Canoodling

Grasping at Thin Air

Is something changing in me, or has this always been who I am? Could I have known I’d end up like this, that I’d start to feel like a completely different person? Is there something deep within me, something dark and hidden, pushing to the surface? If I couldn’t see it coming, am I innocent? Or am I somehow guilty for not anticipating this breakdown? And what kind of language do we even have to describe it—words that only a select few can understand? Are animals better off since they don’t need words to question things like this?

Why am I being faithful? She loves another and has never needed, was Katarina ever loyal to me? And if I choose to keep loving her, would that make me unfaithful to myself? Are we both stuck in our own patterns, she loving another while I cling to the hole someday she might actually love me, but somehow I end up deceiving my feelings?

Even if the whole world disagrees, even if people argue with me, even if it costs me everything—I know I’m right. No one can take this away from me, even if there are no words left to express it. I’ve done the right thing. But if I show her my love in a real, physical way, she would only reject me and turn me away again and again. It’s like there’s wall she has erected to her own heart. Does she live him? I’m helpless in this. And by the time anything happens, it’ll be too late. I’m dead inside. How could she betray me?

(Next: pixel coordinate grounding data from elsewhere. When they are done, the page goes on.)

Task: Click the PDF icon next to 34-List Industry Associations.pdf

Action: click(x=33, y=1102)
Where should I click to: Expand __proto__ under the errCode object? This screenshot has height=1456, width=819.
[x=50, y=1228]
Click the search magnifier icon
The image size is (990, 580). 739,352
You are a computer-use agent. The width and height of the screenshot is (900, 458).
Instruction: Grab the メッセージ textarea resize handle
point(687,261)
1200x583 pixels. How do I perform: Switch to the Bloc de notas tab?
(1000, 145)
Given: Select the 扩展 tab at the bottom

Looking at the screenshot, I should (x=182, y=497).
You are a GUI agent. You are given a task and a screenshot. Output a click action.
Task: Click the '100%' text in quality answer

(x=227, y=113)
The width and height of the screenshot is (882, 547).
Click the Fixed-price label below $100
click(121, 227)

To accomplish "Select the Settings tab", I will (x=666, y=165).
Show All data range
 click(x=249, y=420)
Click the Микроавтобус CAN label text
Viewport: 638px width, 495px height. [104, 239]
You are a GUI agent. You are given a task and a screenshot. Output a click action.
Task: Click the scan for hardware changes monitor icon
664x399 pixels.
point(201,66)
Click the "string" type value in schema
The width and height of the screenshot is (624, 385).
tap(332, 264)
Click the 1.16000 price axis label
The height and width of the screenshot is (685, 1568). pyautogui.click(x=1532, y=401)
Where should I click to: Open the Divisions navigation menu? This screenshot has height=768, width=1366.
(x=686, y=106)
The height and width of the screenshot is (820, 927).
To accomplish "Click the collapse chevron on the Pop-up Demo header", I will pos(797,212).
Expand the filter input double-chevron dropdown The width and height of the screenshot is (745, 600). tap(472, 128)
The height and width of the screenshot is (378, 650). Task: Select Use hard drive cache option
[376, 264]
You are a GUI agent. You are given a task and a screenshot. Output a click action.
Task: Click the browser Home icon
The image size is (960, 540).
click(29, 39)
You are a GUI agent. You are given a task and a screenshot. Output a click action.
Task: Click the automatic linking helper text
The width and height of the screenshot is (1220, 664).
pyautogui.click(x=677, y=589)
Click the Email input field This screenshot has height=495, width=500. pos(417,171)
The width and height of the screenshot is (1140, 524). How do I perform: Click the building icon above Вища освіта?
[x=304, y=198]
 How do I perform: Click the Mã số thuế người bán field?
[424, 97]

What she’s supposed to mean to me is just a shadow of reality, something that stands next to what I truly feel. Sometimes it’s amusing, and sometimes it’s disturbing, like she’s trying to break into my life but can never quite get there. It would end in me reaching for her, like I’m grasping at thin air. Why did she ruin my life? To me, it feels like she’s as good as gone— why has she killed everything in my life forever? I’m dead, or as good as, and it almost tempts me to wish she really would finish the job. She might as well had. What is there left for me now? I actually wanted her to be real, marry me.